▸ LISTED RECORDS:
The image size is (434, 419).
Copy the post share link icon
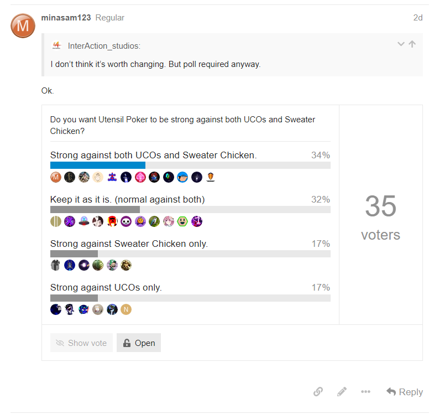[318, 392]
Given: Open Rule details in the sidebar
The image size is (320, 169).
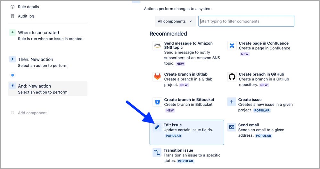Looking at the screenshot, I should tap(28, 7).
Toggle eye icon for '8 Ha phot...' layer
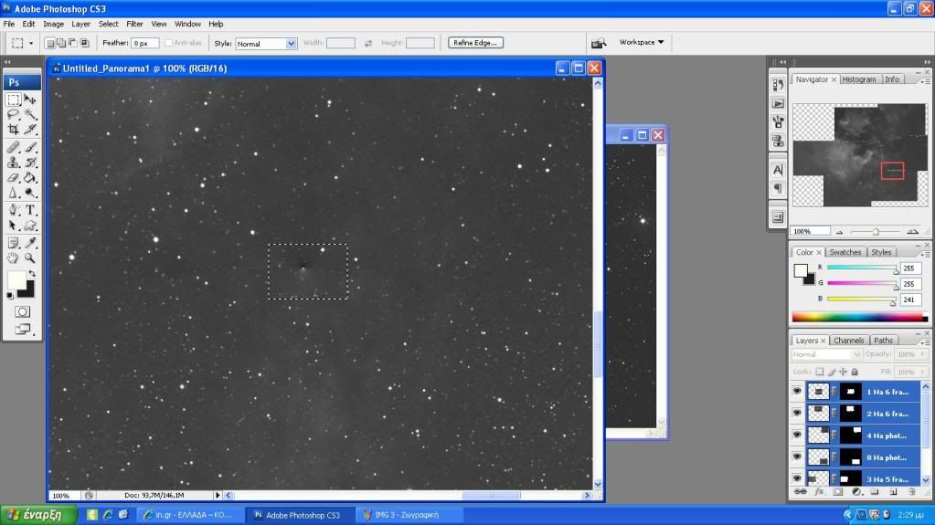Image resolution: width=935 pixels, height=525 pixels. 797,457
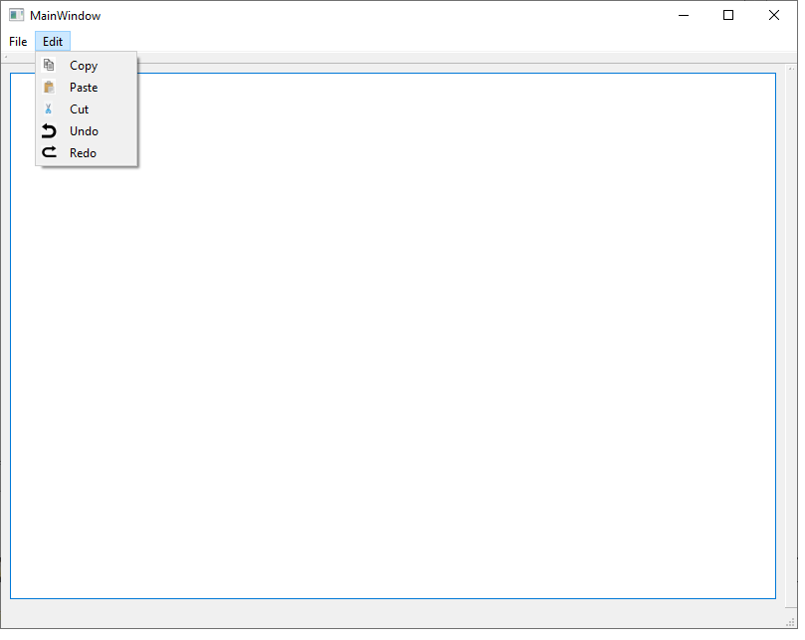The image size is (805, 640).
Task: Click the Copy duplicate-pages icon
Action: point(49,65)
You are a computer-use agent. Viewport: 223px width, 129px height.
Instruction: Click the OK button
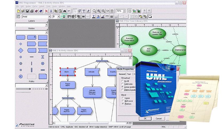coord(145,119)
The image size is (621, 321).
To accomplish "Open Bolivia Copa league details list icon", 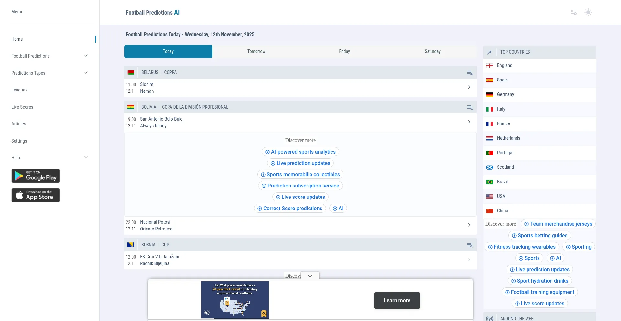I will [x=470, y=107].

▸ TRY IT: Range to copy from the listing above: the line containing "Toggle eye icon for '8 Ha phot...' layer" down to the line containing "The image size is (621, 321).", both included. Reproduce it exactly, minus the pictures, and add nothing.

▸ EXERCISE ANSWER:
Toggle eye icon for '8 Ha phot...' layer
Image resolution: width=935 pixels, height=525 pixels. 797,457
The image size is (805, 640).
Task: Click the Copy duplicate-pages icon
Action: point(49,65)
You are a computer-use agent. Viewport: 223px width, 129px height.
Instruction: Click the OK button
coord(145,119)
The image size is (621, 321).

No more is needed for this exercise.